Travel firms urged to halt trips to Uyghur region over China rights abuses

August 30, 2023 | The Guardian | By Helen Davidson
A report by the US-based Uyghur Human Rights Project (UHRP), released on Wednesday, said western tourism to the region risked supporting the normalisation of Chinese government policies that were “intended to destroy the Uyghur identity”.
“Nothing under current conditions in East Turkistan aligns with travel company and industry commitments to protection and empowerment of local communities,” the group said, using the traditional name of the region and its title as an independent state between 1944 and 1949.
The UHRP report described tour packages by seven travel companies with offices in western countries. Some were advertising tours available for this year and next, while others had not offered any since before the Covid pandemic, during which China was closed to tourists.

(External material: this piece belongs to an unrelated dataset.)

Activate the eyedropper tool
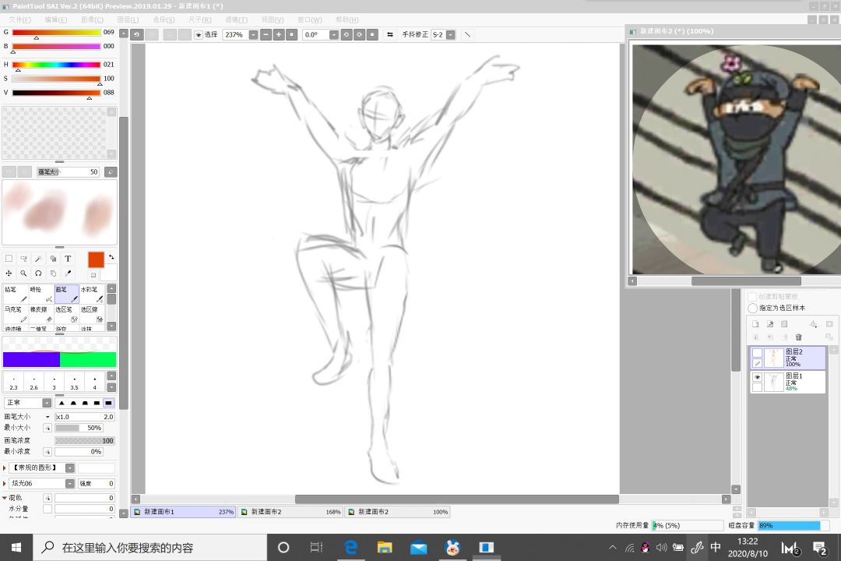Viewport: 841px width, 561px height. [x=68, y=273]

Most of the package holidays – often marketed as Silk Road tours – stopped in the Xinjiang cities of Turpan, Kashgar and Urumqi, and some provided “problematic” experiences including visits to the Xinjiang Regional Museum, which UHRP said contributed to the “state erasure of Uyghur history, culture and identity”, and the Id Kah mosque, which research groups say has been made largely off limits to Uyghurs for prayer.

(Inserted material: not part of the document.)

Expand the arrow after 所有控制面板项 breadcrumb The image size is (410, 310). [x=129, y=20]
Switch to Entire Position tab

Some tours, including one by Goway Travel, promised participants would “meet with a local Uyghur family”. The UHRP said there was “no possibility” that Uyghur families could freely decline such a visit. “It is perverse that overseas visitors on organised tours should visit Uyghur homes when Uyghur families cannot host their own family members who live abroad,” it said.

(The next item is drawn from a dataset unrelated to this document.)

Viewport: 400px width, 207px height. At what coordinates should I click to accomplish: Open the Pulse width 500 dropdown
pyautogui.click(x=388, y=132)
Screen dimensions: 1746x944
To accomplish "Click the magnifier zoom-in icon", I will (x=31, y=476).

“Further, the presence of family outsiders in Uyghur homes has been a key tactic in the surveillance and exploitation of Uyghurs,” it added, in reference to a 2017 policy of stationing Han Chinese officials in Uyghur homes.
Some tours also offered to visit Aksu, where human rights researchers have identified several detention centres. The author of the report, Henryk Szadziewski, said: “The optics of advertising and organising tours to the Uyghur region amid ongoing crimes against humanity are disastrous.”
A spokesperson for Intrepid Travel, a global operation that was among the seven examined by UHRP, told the Guardian it had “had to confront several ethical considerations in destinations all over the world over its 34-year history. Intrepid believes that travel can be a force for good and can help make a positive impact on the communities we visit.”
Robin Ball, the director of the UK-based company Bamboo Travel, which was also listed by UHRP, said it had sent only a handful of people to Turpan, Urumqi and Kashgar in its 17 years of operation, and none in the past five, but it did offer clients the opportunity to visit the Silk Road region.
The UHRP said the travel industry had “laudable” ethical standards and internal accountability mechanisms but tours to Xinjiang failed to meet them. It said its findings were not about how travel companies were run generally but about whether companies conduct the due diligence required to meet the industry standards.
The UHRP report comes days after Xi made a surprise stop in Urumqi and delivered a speech that called for an increase in domestic and international tourism to Xinjiang. At the same time he urged officials to “more deeply promote the Sinicisation of Islam and effectively control illegal religious activities”.
The UHRP report said visitors to Xinjiang were seeing only a Uyghur identity “permitted by the Chinese state”. It added: “What the Chinese state has left of public expressions of Uyghur identity has remained for commodification and exploitation, not only by visitors on tours from overseas but also domestic tourists.”